Мы с ним носим узорную рубаху[85], окрашенную еврейской кровью, одинаковым манером — со стыдом и болью, не делая вида, будто это мундир избранного народа. У нас обоих на челе печать Авеля.

И определенная чувствительность объединяет нас: обоих отталкивает неразборчивое излияние чувств, оба мы любим краткие и четкие формулировки. Читатели мои удивятся, если добавлю: оба мы терпеть не можем сквернословия.

Верно, этим я грешил. В письменной форме, но не в устной. Я писал язвительные заметки и грубые интермедии. Но то было оружие в политической борьбе. Лицом к лицу даже в споре с неучем я воздерживаюсь от колкостей. Никогда позор ближнего не доставит мне удовольствия. Нет для меня ничего отвратительнее, чем разговор свысока, в тоне председателя суда.

Природе заблагорассудилось пошутить, а может, она пожелала, чтобы мы чему-то выучились на этом примере: трудно представить две родственные души в столь разных телесных оболочках. Розендорф — северянин, а я — южанин. Розендорф — красавец, а я красотой похвастаться не могу. Он чистый тип арийца, в который влита глубокая и мудрая еврейская печаль. А я беспокойный кругленький коротышка, короткорукий, черноволосый и черноглазый, с толстыми пальцами и крючковатым носом. Ярко выраженный еврейский тип, к которому ни с того ни с сего пристал раздражающий и глупый немецкий педантизм.

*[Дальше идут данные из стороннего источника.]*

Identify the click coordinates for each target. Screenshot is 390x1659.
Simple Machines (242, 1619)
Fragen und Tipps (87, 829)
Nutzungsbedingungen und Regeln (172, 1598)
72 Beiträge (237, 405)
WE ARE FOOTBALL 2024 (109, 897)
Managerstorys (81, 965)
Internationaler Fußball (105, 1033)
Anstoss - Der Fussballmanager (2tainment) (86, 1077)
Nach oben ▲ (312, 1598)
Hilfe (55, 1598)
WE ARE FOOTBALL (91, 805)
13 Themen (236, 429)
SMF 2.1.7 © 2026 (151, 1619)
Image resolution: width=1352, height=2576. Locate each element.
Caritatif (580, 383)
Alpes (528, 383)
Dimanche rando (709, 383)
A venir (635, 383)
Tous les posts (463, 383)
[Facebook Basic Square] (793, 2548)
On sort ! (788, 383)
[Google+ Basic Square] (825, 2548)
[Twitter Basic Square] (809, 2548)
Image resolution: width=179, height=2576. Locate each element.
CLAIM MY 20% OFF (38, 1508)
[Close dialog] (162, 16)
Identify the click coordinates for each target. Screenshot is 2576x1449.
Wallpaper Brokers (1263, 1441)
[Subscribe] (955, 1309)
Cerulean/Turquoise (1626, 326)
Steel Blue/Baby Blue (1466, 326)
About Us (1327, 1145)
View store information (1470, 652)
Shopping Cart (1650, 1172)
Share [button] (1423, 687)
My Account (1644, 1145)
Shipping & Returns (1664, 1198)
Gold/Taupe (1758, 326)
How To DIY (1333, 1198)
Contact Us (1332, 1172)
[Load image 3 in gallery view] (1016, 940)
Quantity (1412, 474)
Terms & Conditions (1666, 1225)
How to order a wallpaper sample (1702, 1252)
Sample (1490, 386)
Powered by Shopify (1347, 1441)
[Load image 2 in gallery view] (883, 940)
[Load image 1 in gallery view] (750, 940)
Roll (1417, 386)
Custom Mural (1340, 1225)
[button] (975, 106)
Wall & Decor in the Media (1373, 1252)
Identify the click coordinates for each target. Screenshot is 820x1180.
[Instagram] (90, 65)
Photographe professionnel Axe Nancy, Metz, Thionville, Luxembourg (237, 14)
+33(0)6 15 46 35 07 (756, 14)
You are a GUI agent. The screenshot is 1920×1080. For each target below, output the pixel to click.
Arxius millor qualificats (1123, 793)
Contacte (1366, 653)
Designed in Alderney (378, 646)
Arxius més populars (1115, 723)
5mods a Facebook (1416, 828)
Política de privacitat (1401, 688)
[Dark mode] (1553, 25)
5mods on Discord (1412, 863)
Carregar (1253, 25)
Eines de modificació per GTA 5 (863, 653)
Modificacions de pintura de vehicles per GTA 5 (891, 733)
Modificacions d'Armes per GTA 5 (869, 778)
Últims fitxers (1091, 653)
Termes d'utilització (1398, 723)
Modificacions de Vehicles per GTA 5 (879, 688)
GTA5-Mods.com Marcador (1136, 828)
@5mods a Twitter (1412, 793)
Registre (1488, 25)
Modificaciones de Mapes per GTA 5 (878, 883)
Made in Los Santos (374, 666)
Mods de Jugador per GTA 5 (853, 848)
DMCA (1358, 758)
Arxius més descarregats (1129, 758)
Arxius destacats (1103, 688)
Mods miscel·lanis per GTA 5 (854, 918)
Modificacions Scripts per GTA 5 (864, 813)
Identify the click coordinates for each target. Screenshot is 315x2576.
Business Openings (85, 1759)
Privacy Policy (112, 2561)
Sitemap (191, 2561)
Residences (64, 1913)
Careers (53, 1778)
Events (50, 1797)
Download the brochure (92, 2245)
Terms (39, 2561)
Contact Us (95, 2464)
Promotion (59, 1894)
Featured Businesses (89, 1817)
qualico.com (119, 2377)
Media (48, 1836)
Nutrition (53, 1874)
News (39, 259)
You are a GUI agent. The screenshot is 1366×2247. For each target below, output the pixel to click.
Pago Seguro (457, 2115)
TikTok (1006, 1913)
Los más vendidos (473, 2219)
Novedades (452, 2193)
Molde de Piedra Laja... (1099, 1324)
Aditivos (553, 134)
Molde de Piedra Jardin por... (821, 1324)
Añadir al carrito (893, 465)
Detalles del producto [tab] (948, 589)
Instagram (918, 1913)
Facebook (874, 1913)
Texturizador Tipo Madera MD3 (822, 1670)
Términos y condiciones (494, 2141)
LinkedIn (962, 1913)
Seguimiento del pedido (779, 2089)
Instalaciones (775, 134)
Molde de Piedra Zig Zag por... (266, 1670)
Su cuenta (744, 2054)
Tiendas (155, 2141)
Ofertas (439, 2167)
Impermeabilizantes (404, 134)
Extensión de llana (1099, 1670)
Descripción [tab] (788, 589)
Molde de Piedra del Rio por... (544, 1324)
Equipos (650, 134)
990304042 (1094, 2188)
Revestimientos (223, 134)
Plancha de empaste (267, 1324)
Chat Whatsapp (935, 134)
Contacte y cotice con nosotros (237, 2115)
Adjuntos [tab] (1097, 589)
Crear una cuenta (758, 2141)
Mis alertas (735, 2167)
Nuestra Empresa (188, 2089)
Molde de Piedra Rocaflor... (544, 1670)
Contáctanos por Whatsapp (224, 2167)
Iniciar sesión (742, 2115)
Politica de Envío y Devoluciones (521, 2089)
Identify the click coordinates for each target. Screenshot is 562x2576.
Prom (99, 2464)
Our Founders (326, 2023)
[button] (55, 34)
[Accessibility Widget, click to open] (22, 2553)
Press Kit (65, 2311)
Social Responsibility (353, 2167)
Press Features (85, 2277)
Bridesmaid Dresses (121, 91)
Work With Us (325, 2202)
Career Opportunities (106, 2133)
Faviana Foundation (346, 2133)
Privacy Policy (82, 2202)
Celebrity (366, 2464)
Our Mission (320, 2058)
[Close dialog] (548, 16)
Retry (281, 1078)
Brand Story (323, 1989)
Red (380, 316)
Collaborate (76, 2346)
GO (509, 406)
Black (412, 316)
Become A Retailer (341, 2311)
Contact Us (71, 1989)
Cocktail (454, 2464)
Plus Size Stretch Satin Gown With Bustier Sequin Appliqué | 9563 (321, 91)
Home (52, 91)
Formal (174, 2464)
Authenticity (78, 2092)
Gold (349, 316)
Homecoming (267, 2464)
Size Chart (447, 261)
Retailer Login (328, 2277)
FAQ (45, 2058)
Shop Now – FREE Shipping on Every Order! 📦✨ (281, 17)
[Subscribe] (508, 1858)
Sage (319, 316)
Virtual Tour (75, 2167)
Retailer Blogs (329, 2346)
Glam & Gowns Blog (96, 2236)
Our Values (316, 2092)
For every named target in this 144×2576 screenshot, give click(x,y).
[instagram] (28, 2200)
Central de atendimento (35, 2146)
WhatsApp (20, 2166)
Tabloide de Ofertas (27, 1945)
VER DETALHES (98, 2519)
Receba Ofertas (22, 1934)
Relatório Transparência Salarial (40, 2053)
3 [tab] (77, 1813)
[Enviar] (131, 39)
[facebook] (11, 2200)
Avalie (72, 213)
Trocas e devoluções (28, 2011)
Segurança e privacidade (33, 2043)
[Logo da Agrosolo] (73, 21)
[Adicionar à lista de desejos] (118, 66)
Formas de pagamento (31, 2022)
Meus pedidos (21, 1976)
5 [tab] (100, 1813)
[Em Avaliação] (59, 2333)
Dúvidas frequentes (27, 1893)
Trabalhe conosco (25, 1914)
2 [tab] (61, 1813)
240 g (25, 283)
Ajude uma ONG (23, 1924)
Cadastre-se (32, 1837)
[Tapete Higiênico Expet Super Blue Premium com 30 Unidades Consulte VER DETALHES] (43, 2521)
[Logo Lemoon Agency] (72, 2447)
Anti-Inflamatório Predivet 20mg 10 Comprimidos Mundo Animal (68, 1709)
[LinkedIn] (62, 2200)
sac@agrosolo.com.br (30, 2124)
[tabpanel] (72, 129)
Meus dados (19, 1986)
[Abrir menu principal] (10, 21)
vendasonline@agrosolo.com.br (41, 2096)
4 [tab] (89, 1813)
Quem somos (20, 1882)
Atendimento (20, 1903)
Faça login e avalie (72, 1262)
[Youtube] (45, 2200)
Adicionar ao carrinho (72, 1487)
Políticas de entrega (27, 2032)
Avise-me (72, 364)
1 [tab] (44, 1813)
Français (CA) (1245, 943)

Вопрос состоит в том, есть ли и для меня место в таком романе — писатель, побывавший в Дахау. Быть может, как притча. Человек вроде Розендорфа, бежавший от боли, бросив жену и дочь, терзает свой ум вопросами о том, как бы он отреагировал на физическое унижение. Но Розендорф удерживается от расспросов, хоть его и разбирает любопытство. Он часто сворачивает разговор на свое отвращение к физическому насилию. Надеется, что я соблазнюсь рассказать про Дахау. Однажды он даже намекнул мне, что раз я не рассказываю ему про тот период своей жизни, стало быть, я не уверен в его дружбе.